Quel testo non è più mediabile, sbaglia chi continua a coltivare illusioni di trattativa e di possibili miglioramenti.
Quella robaccia va solo ritirata, rimessa nei cassetti, in attesa di tempi migliori quando si potrà forse tornare a parlare seriamente di rettifica, di tutela del diffamato, di querele temerarie, di Giurì per la lealtà della informazione.

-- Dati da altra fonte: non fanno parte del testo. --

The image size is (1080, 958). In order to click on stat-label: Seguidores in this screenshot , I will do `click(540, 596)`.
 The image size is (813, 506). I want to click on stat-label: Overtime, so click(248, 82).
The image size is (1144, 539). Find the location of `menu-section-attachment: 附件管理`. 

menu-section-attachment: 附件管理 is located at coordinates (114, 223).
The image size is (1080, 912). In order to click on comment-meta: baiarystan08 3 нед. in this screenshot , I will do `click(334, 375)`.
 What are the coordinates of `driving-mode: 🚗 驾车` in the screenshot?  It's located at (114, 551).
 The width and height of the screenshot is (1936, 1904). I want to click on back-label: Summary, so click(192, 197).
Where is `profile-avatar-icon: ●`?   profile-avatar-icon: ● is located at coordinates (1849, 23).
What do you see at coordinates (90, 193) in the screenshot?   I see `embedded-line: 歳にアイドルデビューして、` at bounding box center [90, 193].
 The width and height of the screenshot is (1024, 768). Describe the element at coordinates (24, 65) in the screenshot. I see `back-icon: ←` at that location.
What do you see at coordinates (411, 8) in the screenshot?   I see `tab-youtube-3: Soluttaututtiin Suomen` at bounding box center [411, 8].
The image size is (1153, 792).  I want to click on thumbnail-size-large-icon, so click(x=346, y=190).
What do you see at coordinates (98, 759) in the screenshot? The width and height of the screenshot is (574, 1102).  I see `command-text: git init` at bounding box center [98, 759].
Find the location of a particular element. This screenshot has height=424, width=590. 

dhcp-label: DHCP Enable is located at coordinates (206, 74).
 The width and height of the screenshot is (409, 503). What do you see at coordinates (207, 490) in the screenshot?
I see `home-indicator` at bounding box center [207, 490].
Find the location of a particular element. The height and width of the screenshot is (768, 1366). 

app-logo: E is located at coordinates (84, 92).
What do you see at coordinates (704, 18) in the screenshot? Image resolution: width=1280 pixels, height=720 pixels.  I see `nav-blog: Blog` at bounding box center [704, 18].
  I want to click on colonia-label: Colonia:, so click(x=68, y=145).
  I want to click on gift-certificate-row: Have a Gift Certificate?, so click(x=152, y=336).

Oggi non ci sono le condizioni, prevale la banda dei conflitti di risentimento e dell’odio trasversale per i cronisti e per il diritto di cronaca. Sciopero o non sciopero, queste scelte spettano ai sindacati, sarebbe ora un gravissimo errore abbassare la guardia.
Le prossime ore dovranno essere spese per promuovere una grande campagna di informazione contro la legge bavaglio, utilizzando tutti i mezzi possibili: dai videomessaggi, agli editoriali, dai  comunicati delle redazioni, sino alle manifestazioni davanti alle sedi istituzionali, e magari a qualche prima pagina bianca, sinistra testimonianza di un futuro da scansare.

La Fnsi sta valutando l’ipotesi di indire una manifestazione per lunedì sera vicino al Senato, a Roma.  Ci sembra giusto ed opportuno. Sarebbe  bello che ciascuno di noi si recasse all’appuntamento portando con sé una copia della Costituzione ed una candela per simboleggiare la volontà di contrastare con la luce oscurità, oscurantismi, censure.

Perché non aprire i nostri siti, i blog, con la scritta “No alla legge manette“?

Alle tv , alle radio, in particolare ai conduttori e alle conduttrici dei programmi più seguiti, giornalisti con o senza tesserino professionale, ci sembra giusto chiedere di dare volto e voce a questa protesta che non riguarda una corporazione, ma investe direttamente spirito e lettera dei valori racchiusi nell’articolo 21 della Costituzione.
Uno sciopero può essere ‘differito’, l’impegno per affossare questo provvedimento e per difendere la libertà di informazione non possono invece conoscere né rinvii, né pause!